Data extract:

"""

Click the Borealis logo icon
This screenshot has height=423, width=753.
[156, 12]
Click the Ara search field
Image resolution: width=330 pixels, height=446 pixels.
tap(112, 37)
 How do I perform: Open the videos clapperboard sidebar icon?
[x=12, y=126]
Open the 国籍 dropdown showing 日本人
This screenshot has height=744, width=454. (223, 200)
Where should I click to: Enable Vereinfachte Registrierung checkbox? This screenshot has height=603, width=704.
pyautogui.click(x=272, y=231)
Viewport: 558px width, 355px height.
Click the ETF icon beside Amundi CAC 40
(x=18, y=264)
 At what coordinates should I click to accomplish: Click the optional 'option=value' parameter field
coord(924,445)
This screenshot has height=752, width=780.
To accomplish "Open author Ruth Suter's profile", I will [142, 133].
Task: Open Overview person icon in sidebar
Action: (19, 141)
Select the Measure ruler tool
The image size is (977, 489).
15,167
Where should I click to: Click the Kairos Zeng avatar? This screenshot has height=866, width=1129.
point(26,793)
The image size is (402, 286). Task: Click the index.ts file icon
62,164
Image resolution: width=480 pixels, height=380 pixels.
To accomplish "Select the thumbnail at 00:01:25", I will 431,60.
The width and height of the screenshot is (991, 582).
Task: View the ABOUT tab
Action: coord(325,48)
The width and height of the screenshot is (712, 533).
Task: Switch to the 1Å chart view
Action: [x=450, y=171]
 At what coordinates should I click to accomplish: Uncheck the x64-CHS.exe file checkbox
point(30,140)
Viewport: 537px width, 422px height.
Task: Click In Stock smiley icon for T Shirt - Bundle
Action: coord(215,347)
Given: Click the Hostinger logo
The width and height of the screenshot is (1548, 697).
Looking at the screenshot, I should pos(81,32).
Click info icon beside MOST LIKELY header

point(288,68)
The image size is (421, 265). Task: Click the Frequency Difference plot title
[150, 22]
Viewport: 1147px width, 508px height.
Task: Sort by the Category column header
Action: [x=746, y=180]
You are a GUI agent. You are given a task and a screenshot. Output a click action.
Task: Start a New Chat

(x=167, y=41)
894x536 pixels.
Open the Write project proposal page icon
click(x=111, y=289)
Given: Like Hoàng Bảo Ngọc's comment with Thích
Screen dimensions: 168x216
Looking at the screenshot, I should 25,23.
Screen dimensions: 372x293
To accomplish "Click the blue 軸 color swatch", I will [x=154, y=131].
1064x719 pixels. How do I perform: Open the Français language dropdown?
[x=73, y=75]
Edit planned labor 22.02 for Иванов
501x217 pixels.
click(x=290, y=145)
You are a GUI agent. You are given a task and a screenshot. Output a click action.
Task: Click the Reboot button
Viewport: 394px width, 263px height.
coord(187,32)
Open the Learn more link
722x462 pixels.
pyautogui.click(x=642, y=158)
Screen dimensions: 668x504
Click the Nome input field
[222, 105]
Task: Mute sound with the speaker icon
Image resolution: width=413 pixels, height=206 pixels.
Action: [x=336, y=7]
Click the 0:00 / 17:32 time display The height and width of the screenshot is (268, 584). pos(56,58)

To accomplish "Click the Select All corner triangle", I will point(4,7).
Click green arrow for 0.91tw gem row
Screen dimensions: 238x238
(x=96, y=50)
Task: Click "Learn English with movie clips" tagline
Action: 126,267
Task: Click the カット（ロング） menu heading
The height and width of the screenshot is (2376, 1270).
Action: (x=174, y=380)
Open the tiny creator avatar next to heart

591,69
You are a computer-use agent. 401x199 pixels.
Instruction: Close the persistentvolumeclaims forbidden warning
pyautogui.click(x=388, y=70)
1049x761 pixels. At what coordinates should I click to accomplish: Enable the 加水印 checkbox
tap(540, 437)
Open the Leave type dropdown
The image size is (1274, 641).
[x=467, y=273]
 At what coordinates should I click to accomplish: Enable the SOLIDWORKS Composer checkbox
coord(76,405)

"""

Description of the task:
Transcribe the data exactly.

Your response:
Click the Borealis logo icon
This screenshot has height=423, width=753.
[156, 12]
Click the Ara search field
Image resolution: width=330 pixels, height=446 pixels.
tap(112, 37)
 How do I perform: Open the videos clapperboard sidebar icon?
[x=12, y=126]
Open the 国籍 dropdown showing 日本人
This screenshot has height=744, width=454. (223, 200)
Where should I click to: Enable Vereinfachte Registrierung checkbox? This screenshot has height=603, width=704.
pyautogui.click(x=272, y=231)
Viewport: 558px width, 355px height.
Click the ETF icon beside Amundi CAC 40
(x=18, y=264)
 At what coordinates should I click to accomplish: Click the optional 'option=value' parameter field
coord(924,445)
This screenshot has height=752, width=780.
To accomplish "Open author Ruth Suter's profile", I will [142, 133].
Task: Open Overview person icon in sidebar
Action: (19, 141)
Select the Measure ruler tool
The image size is (977, 489).
15,167
Where should I click to: Click the Kairos Zeng avatar? This screenshot has height=866, width=1129.
point(26,793)
The image size is (402, 286). Task: Click the index.ts file icon
62,164
Image resolution: width=480 pixels, height=380 pixels.
To accomplish "Select the thumbnail at 00:01:25", I will 431,60.
The width and height of the screenshot is (991, 582).
Task: View the ABOUT tab
Action: coord(325,48)
The width and height of the screenshot is (712, 533).
Task: Switch to the 1Å chart view
Action: [x=450, y=171]
 At what coordinates should I click to accomplish: Uncheck the x64-CHS.exe file checkbox
point(30,140)
Viewport: 537px width, 422px height.
Task: Click In Stock smiley icon for T Shirt - Bundle
Action: coord(215,347)
Given: Click the Hostinger logo
The width and height of the screenshot is (1548, 697).
Looking at the screenshot, I should pos(81,32).
Click info icon beside MOST LIKELY header

point(288,68)
The image size is (421, 265). Task: Click the Frequency Difference plot title
[150, 22]
Viewport: 1147px width, 508px height.
Task: Sort by the Category column header
Action: [x=746, y=180]
You are a GUI agent. You are given a task and a screenshot. Output a click action.
Task: Start a New Chat

(x=167, y=41)
894x536 pixels.
Open the Write project proposal page icon
click(x=111, y=289)
Given: Like Hoàng Bảo Ngọc's comment with Thích
Screen dimensions: 168x216
Looking at the screenshot, I should 25,23.
Screen dimensions: 372x293
To accomplish "Click the blue 軸 color swatch", I will [x=154, y=131].
1064x719 pixels. How do I perform: Open the Français language dropdown?
[x=73, y=75]
Edit planned labor 22.02 for Иванов
501x217 pixels.
click(x=290, y=145)
You are a GUI agent. You are given a task and a screenshot. Output a click action.
Task: Click the Reboot button
Viewport: 394px width, 263px height.
coord(187,32)
Open the Learn more link
722x462 pixels.
pyautogui.click(x=642, y=158)
Screen dimensions: 668x504
Click the Nome input field
[222, 105]
Task: Mute sound with the speaker icon
Image resolution: width=413 pixels, height=206 pixels.
Action: [x=336, y=7]
Click the 0:00 / 17:32 time display The height and width of the screenshot is (268, 584). pos(56,58)

To accomplish "Click the Select All corner triangle", I will point(4,7).
Click green arrow for 0.91tw gem row
Screen dimensions: 238x238
(x=96, y=50)
Task: Click "Learn English with movie clips" tagline
Action: 126,267
Task: Click the カット（ロング） menu heading
The height and width of the screenshot is (2376, 1270).
Action: (x=174, y=380)
Open the tiny creator avatar next to heart

591,69
You are a computer-use agent. 401x199 pixels.
Instruction: Close the persistentvolumeclaims forbidden warning
pyautogui.click(x=388, y=70)
1049x761 pixels. At what coordinates should I click to accomplish: Enable the 加水印 checkbox
tap(540, 437)
Open the Leave type dropdown
The image size is (1274, 641).
[x=467, y=273]
 At what coordinates should I click to accomplish: Enable the SOLIDWORKS Composer checkbox
coord(76,405)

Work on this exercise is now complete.